2025年2月5日(水)
すでに限界まで負担
「高額療養費制度」引き上げ 白紙に戻せ
田村貴昭議員が迫る 衆院予算委
日本共産党の田村貴昭議員は4日の衆院予算委員会で、政府が2025年度予算案に盛り込んだ、医療費の窓口負担に上限を設ける「高額療養費制度」の負担上限額引き上げ方針について、患者団体などの強い不安の声を聞き、白紙に戻すよう政府に迫りました。全国がん患者団体連合会(全がん連)など3団体が政府方針の見直しを求めるネット署名が1月29日の開始以来、7万5000人を超えるなど短期間で反対の声が広がっていることを突きつけました。(詳報)
![]() (写真)質問する田村貴昭議員=4日、衆院予算委 |
外来特例を除く高額療養費の年間受給者は795万人で国民15人に1人の割合になります。そのうち4回以上受給している人は155万人にも及びます。

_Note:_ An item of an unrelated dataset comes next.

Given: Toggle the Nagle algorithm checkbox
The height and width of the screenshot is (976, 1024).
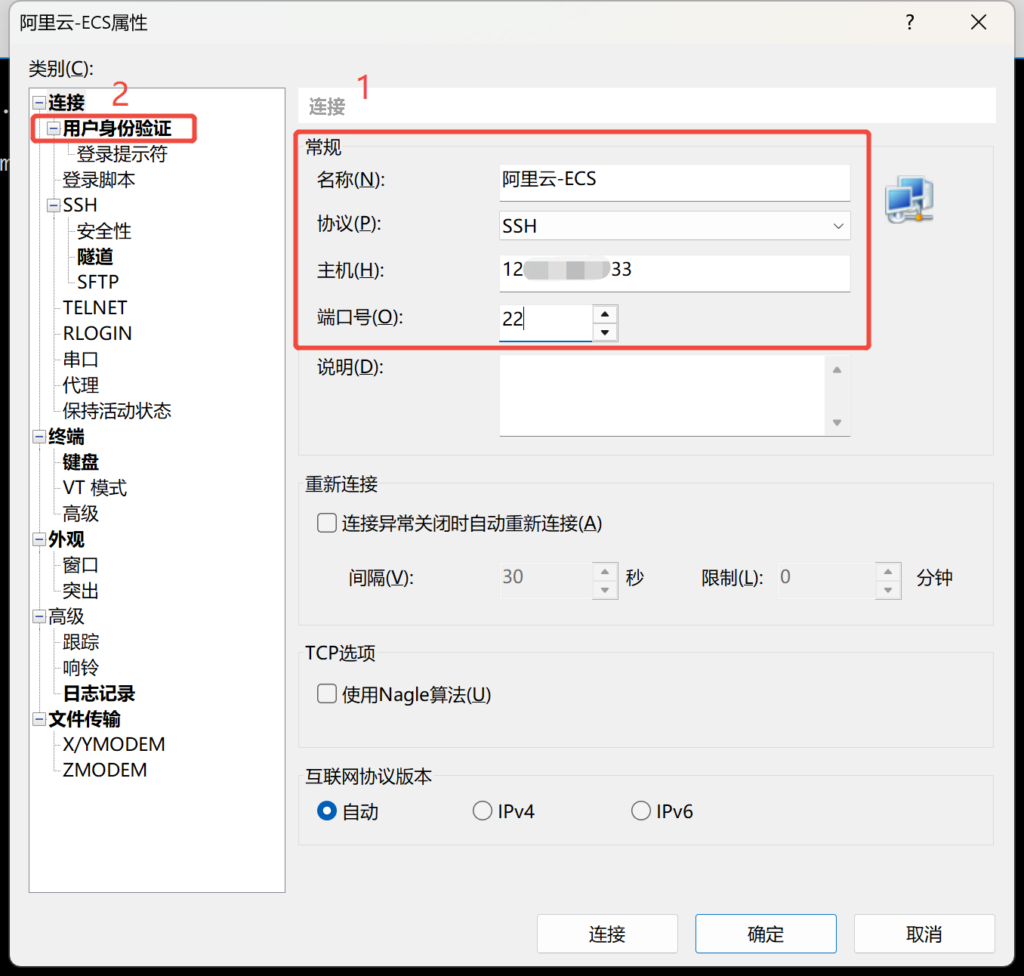Looking at the screenshot, I should pyautogui.click(x=327, y=694).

田村氏は進行性乳がんの標準療法の一つ「ベージニオ+アリミデックス併用療法」を例に、非正規の民間労働者の平均年収202万円では、(制度見直しにより)年収の3分の1が医療費負担に消えると指摘。「所得が低くて、長期療養の患者の負担は減るどころか増える。すでに限界まで負担している人がたくさんいる。(上限額の)引き上げではなくて、引き下げこそ必要だ」と迫りました。
石破首相は1月31日に「低所得の方、長期にわたって治療を受けている方々の負担を減らすかということは、厚生労働省において政府としてかなり綿密に考えた」と答弁しています。田村氏は、高額療養費制度の見直しを検討した社会保障審議会医療部会で、長期にわたって高額な治療をする人の1年間の負担額を試算した資料を示していない点を指摘。「審議会のメンバーにはがん患者団体が入っていない。上限額引き上げについて患者団体から直接話すら聞いていない」と批判し、「まさに上限額引き上げ先にありきだ。社会保障費の抑制先にありきだ。これで低所得の方の経済的負担に綿密に配慮した検討と言えるのか」とし、引き上げの中止を求めました。
石破首相は「あらゆる可能性はある」と述べる一方、「凍結とか白紙に戻すことだけが解決策だとは今の時点で認識しているわけではない」と答えました。